Histological analysis

After US imaging, mice were injected with fluorescein (FITC)-conjugated lectins (Vector Laboratories Inc, Burlingame, California, USA) and euthanized by cervical dislocation after 15 min. Tumors were resected, embedded in Tissue-Tek (Sakura Finetek Europe, Alphen aan den Rijn, Netherlands), snap-frozen and stored at − 80 °C until cryosectioning.
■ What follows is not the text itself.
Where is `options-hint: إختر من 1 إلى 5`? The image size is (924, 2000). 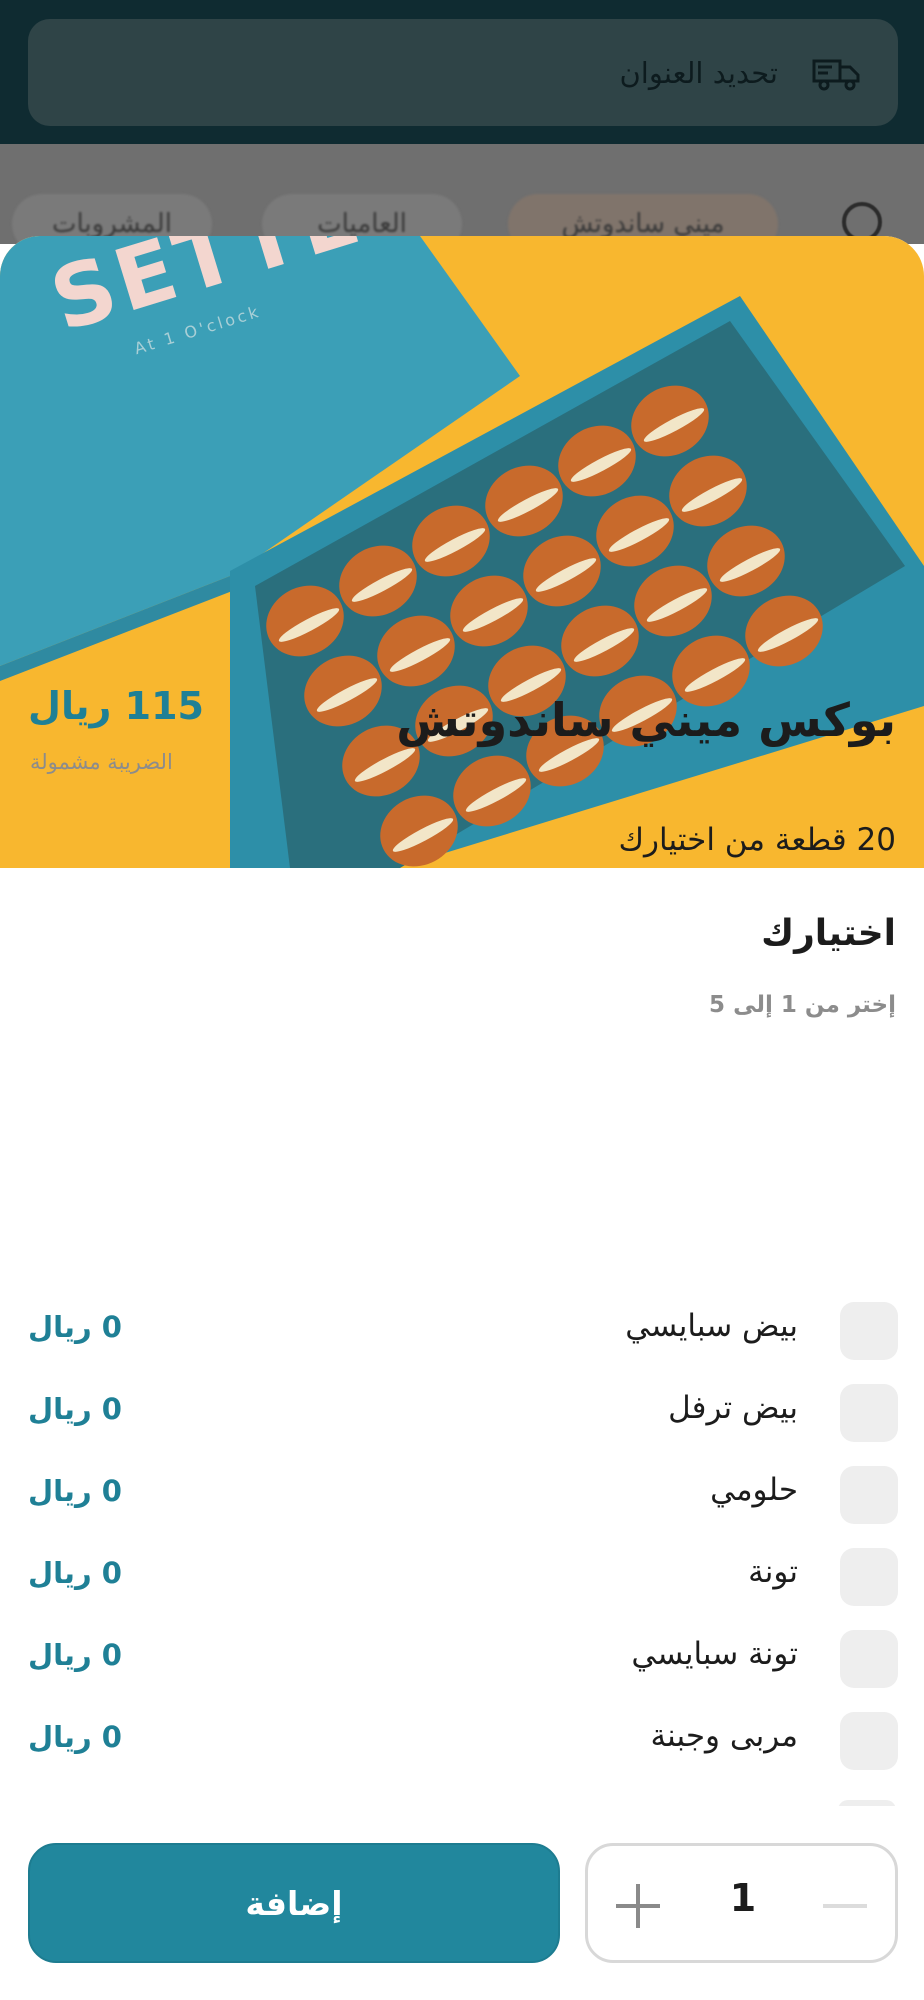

Immunofluorescence stainings were performed on 8 μm-thick cryosections. The tumor sections were fixed with 80% methanol for 5 min at 4 °C followed by the addition of acetone at − 20 °C for 2 min. After fixation, sections were washed 3 times with PBS and incubated overnight with a rabbit anti-α_vβ₃ integrin antibody (1 µg/ µL; eBioscience, San Diego, California, USA) at a dilution of 1:100 at 4 °C. Thereafter, the sections were washed with PBS and stained using a donkey Cy3-labeled secondary anti-rabbit antibody at a dilution of 1:500 (7.5 µg/ µL; Dianova, Hamburg, Germany). The mean percentages of the α_vβ₃ integrin-positive areas to the total area were calculated using Image J (Carl Zeiss AG, Oberkochen, Germany).

Statistical analysis

Data are shown as mean ± standard deviation (SD). To calculate statistical differences between two groups, the unpaired t-test was used. One-way analysis of variance (ANOVA) with subsequent Tukey post-hoc testing was applied for comparing more than two groups. All statistical analyses were performed using GraphPad Prism 10 (San Diego, California, USA). A statistically significant difference was considered at *p < 0.05; **p < 0.01; ***p < 0.001, as indicated in the figure legends.